[[ Page excerpt open ]]

Then my thinking began to shift. Instead of allowing policy makers and politicians to dictate every moment of my school day, I started to reflect on how I could work within the current system. I began to see opportunities by asking myself, “What can I do to effect a positive change?” In that straightforward question, I found inspiration to begin a new program celebrating literacy and the arts called Broadway Books First Class. This book-reading series signifies a tangible way to respond to the current educational climate that devalues the arts.

The idea is simple. I invite Broadway performers to read a children's book to my first-grade class, answer a few questions and share their stories. The genesis of Broadway Books First Class came about through my love of the theater, children’s books and education. I envisioned it as a celebration of the rich cultural heritage offered by going to school and teaching in New York City.

The response to the program was immediate and overwhelmingly positive. Within hours of my posting an initial feeler on Facebook in July 2015, Tony Award-winner Gregory Jbara and Tony Award-nominees Charles Busch and Alison Fraser had committed to participate. The list continues to grow. Also amongst the performers is my former first-grade student Eden Duncan Smith, who most recently appeared in the latest Annie movie as the orphan Isabella. Eden credits her time in my class and our school with inspiring her to perform. These are the stories that make me proud to be a teacher and the reason why I remain passionate about providing my students with a well-rounded education.

[[ Page excerpt closed ]]
[[ Supplied records open ]]

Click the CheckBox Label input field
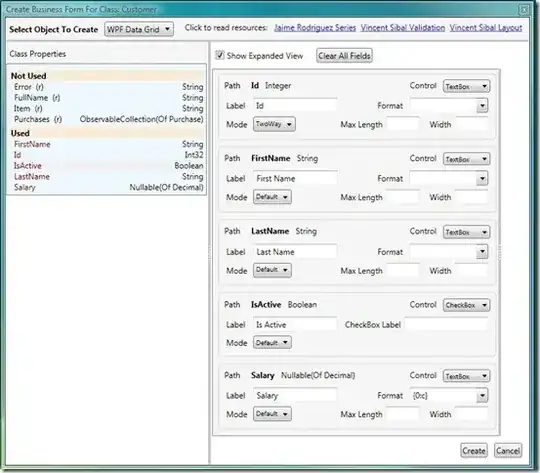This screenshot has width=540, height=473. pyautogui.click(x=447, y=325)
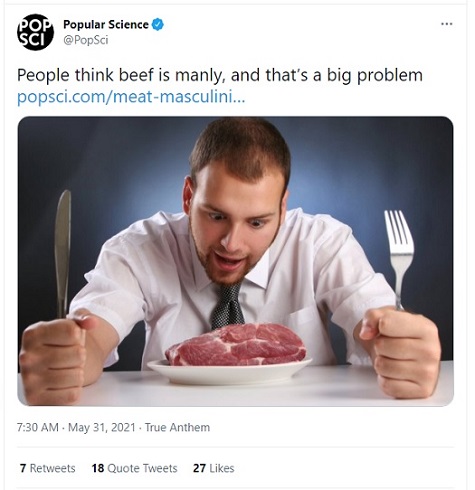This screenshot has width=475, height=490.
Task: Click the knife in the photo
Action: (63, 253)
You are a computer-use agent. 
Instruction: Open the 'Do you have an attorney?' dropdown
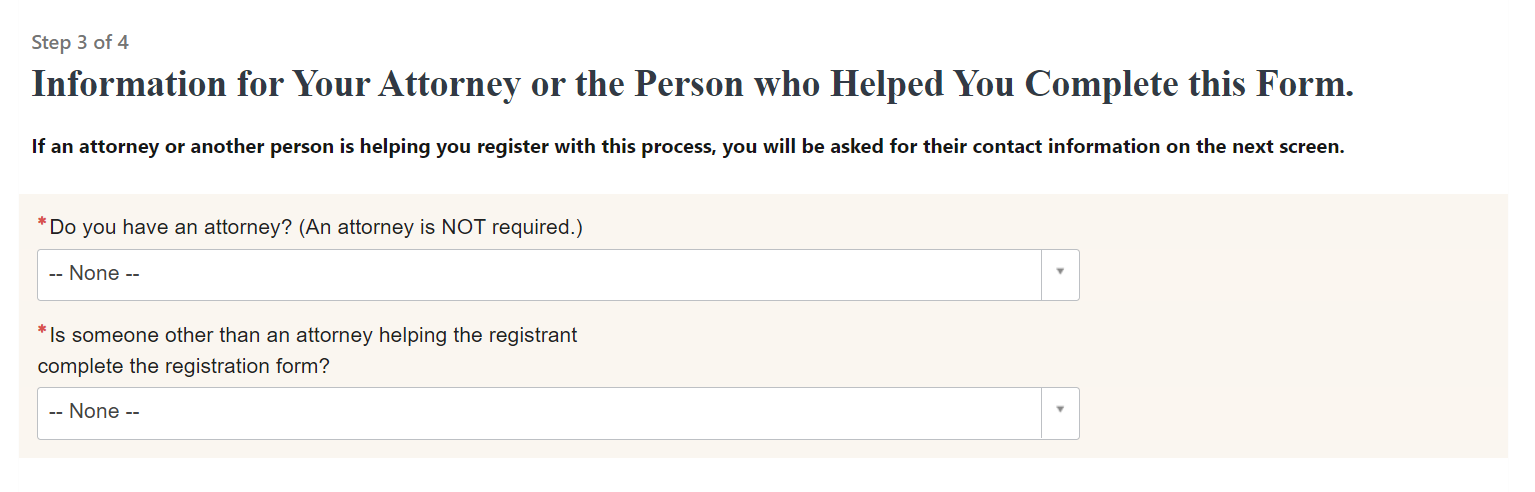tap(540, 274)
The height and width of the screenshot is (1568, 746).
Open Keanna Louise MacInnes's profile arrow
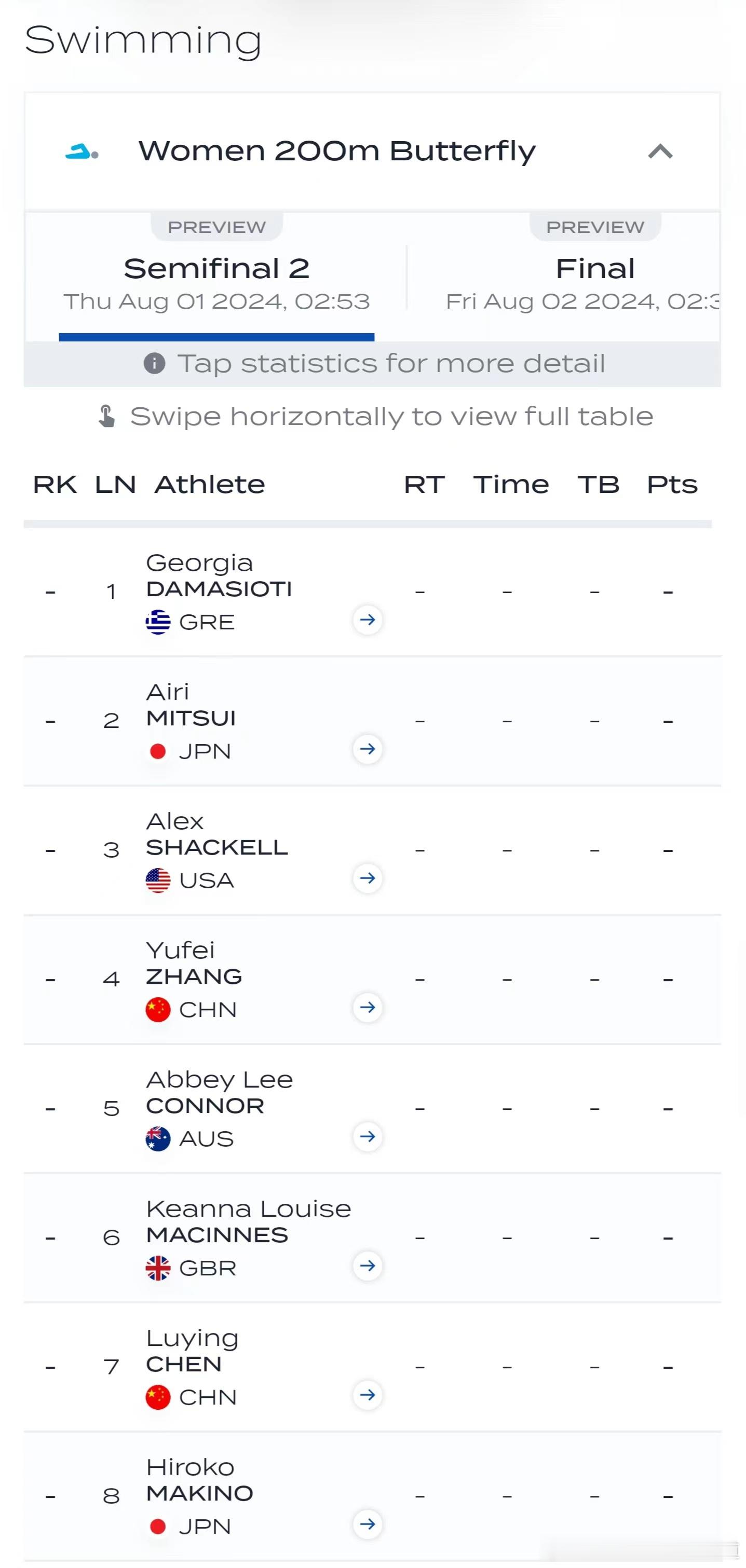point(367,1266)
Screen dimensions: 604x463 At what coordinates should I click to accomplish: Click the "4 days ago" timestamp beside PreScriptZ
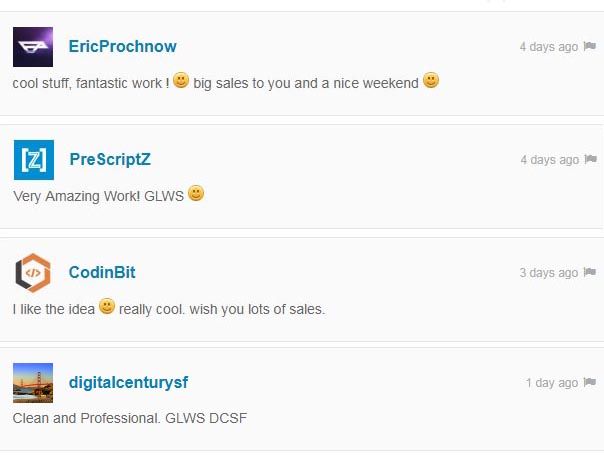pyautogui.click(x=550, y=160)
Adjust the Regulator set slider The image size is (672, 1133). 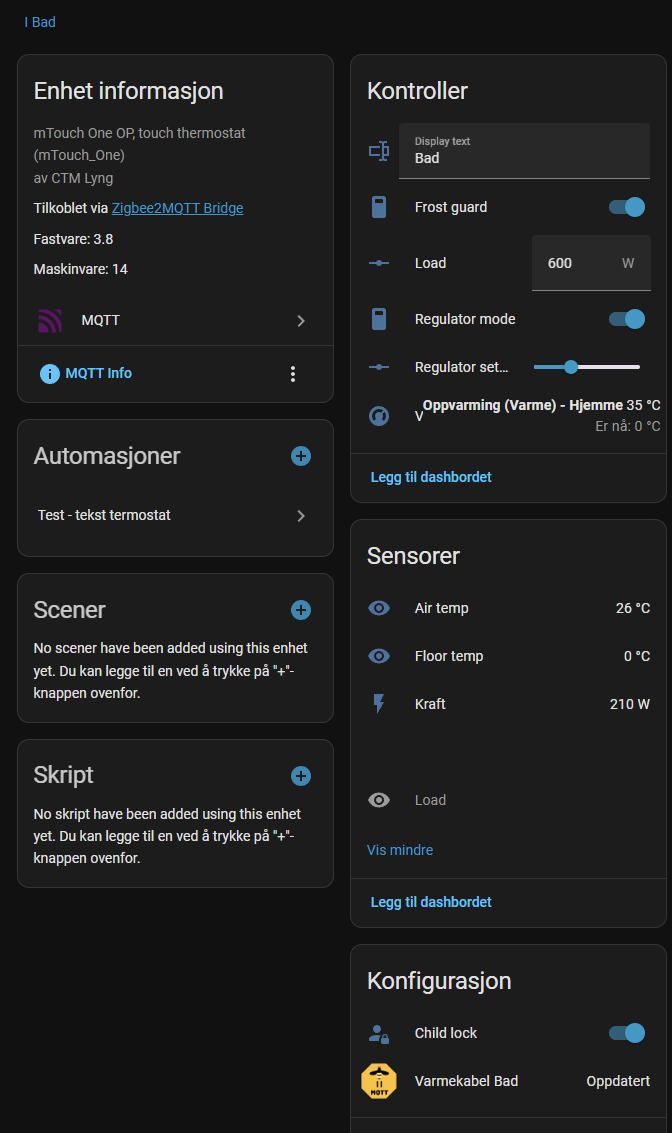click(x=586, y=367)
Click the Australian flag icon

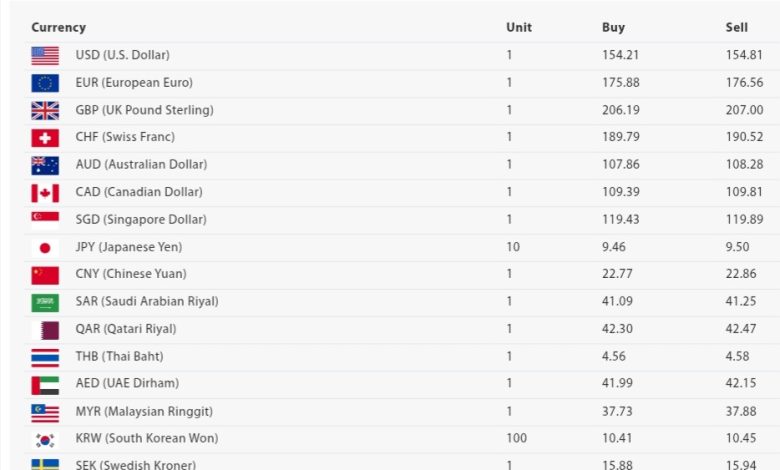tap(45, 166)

[[ Supplied records closed ]]
[[ Supplied records open ]]

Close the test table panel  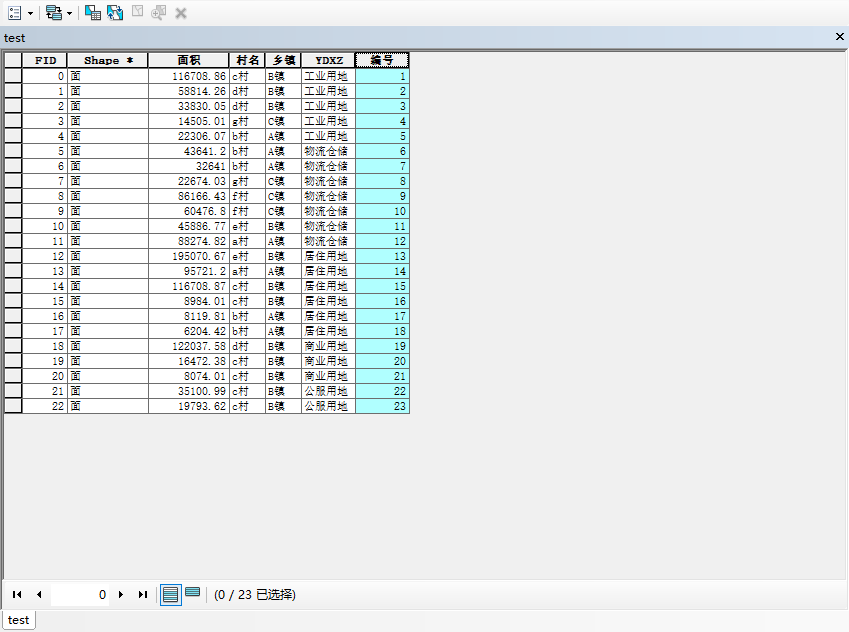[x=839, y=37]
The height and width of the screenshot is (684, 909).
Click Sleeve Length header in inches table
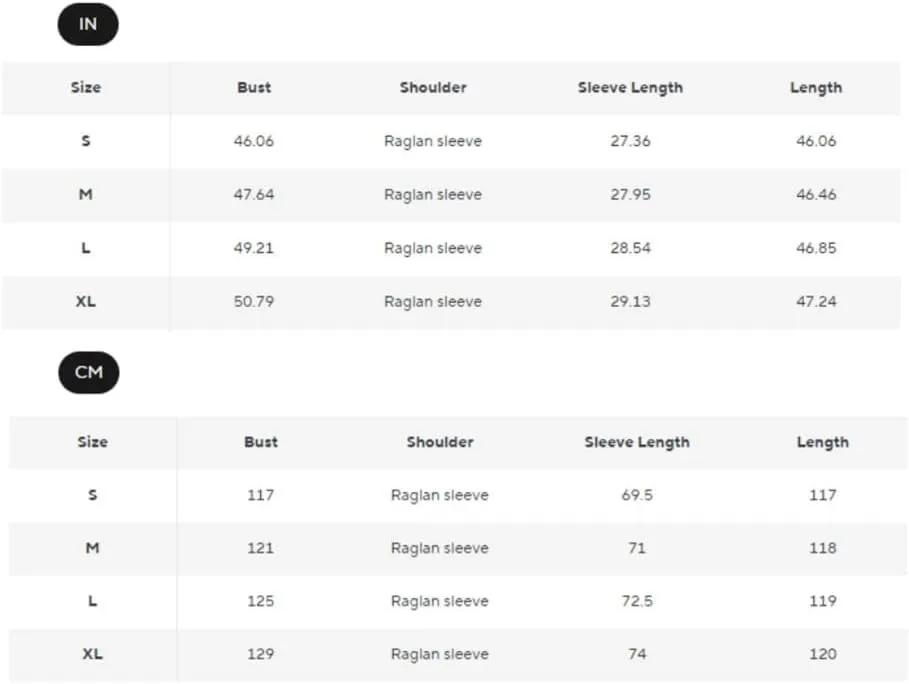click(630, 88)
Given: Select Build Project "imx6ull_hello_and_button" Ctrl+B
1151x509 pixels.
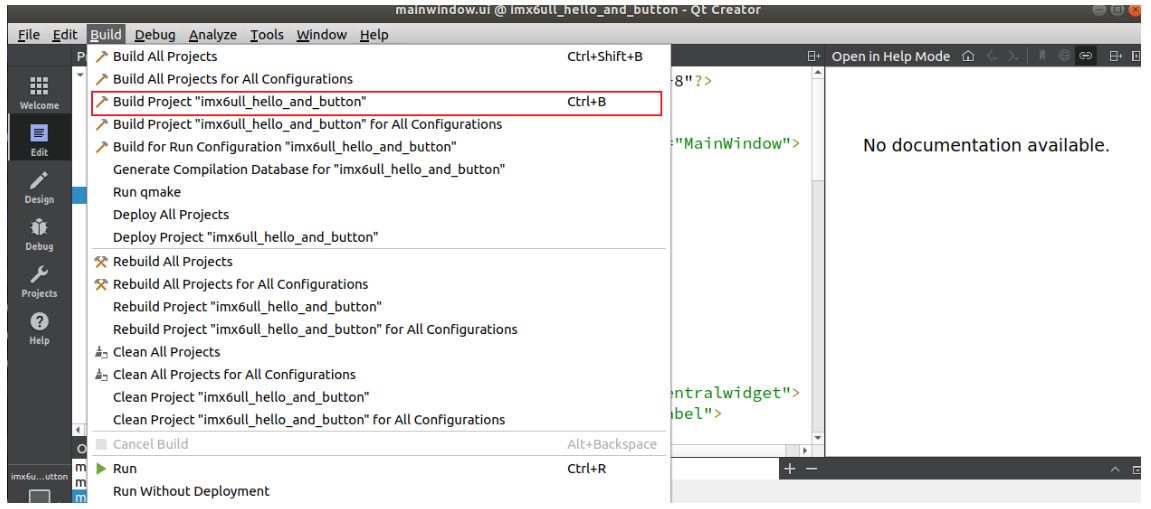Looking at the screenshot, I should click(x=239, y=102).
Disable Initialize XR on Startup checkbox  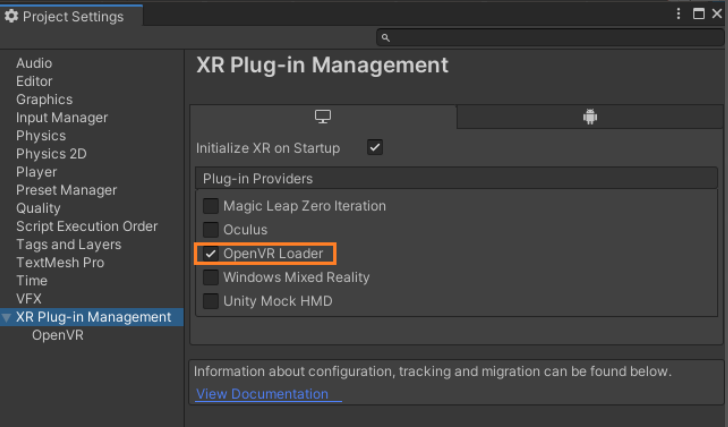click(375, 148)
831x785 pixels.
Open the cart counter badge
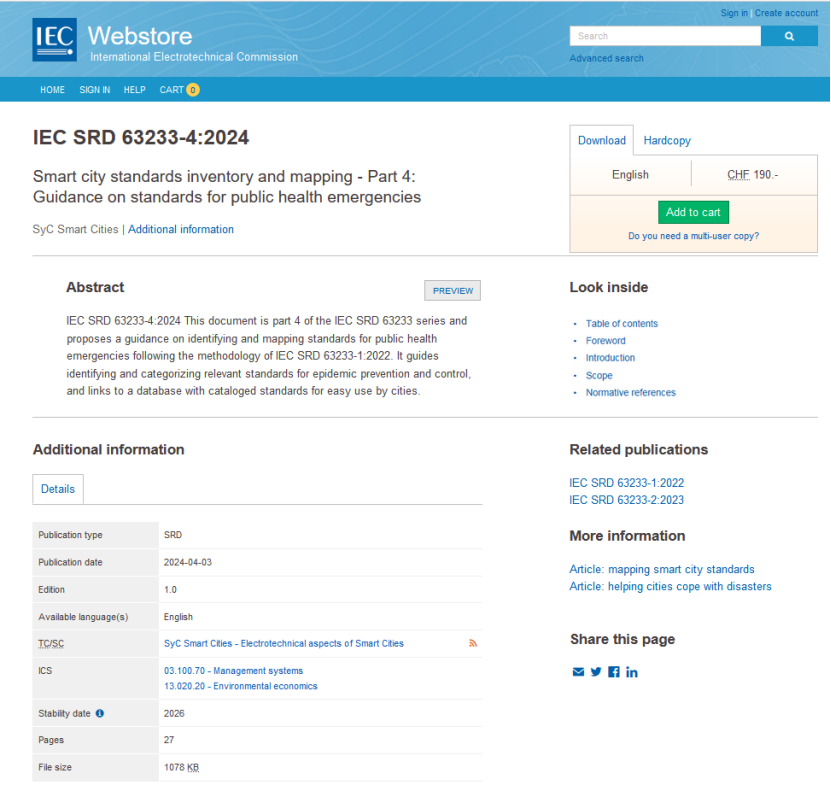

[[ Supplied records closed ]]

● Work instructions:
1 – In the excerpt on Broadway Books First Class, which former student of the teacher appeared in the latest Annie movie?
2 – Copy word for word the part of the excerpt on Broadway Books First Class that opens with the words containing "The idea is" and closes with "New York City.".
The records come from a different source than the text.

● Solutions by task:
1 – Eden Duncan Smith, who played the orphan Isabella.

2 –
The idea is simple. I invite Broadway performers to read a children's book to my first-grade class, answer a few questions and share their stories. The genesis of Broadway Books First Class came about through my love of the theater, children’s books and education. I envisioned it as a celebration of the rich cultural heritage offered by going to school and teaching in New York City.